__Source information__:

────

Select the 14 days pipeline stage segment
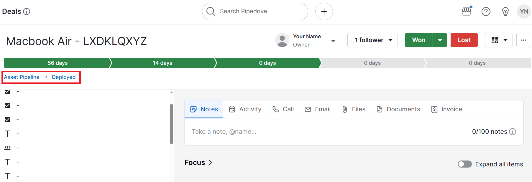162,63
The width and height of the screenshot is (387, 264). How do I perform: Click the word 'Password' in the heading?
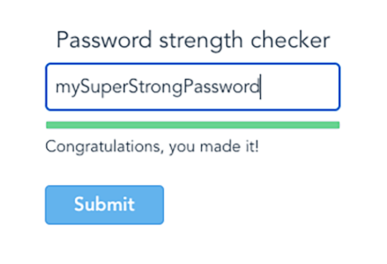click(x=95, y=40)

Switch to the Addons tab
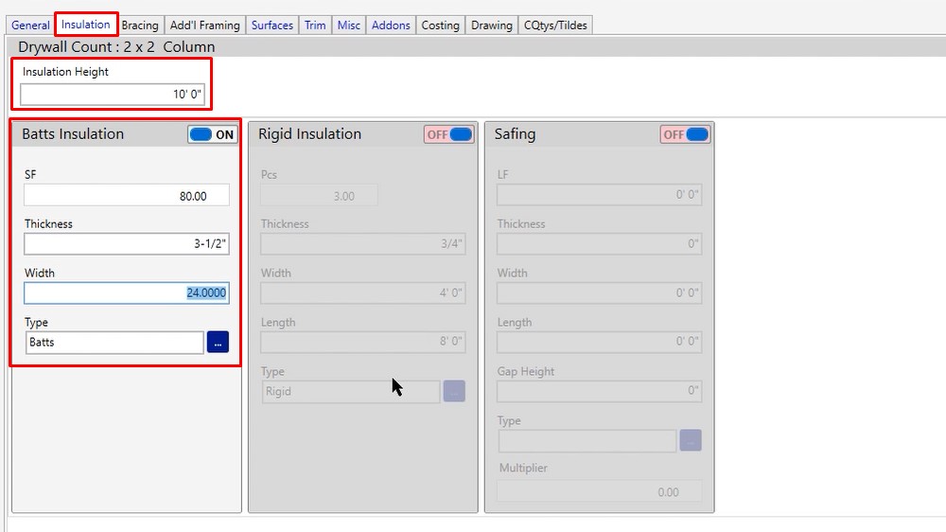[391, 26]
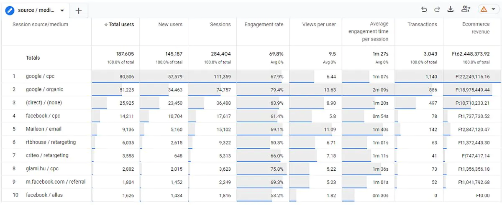
Task: Click the pencil edit icon on tab
Action: pyautogui.click(x=10, y=10)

────

__Exercise requirements__:
Copy, without the pictures, exactly the lines from the line with "The width and" through the end of the material above, both ends included.

__Task solution__:
The width and height of the screenshot is (387, 264). How do I perform: Click the word 'Password' in the heading?
click(x=95, y=40)

Switch to the Addons tab
[391, 26]
Task: Click the pencil edit icon on tab
Action: pyautogui.click(x=10, y=10)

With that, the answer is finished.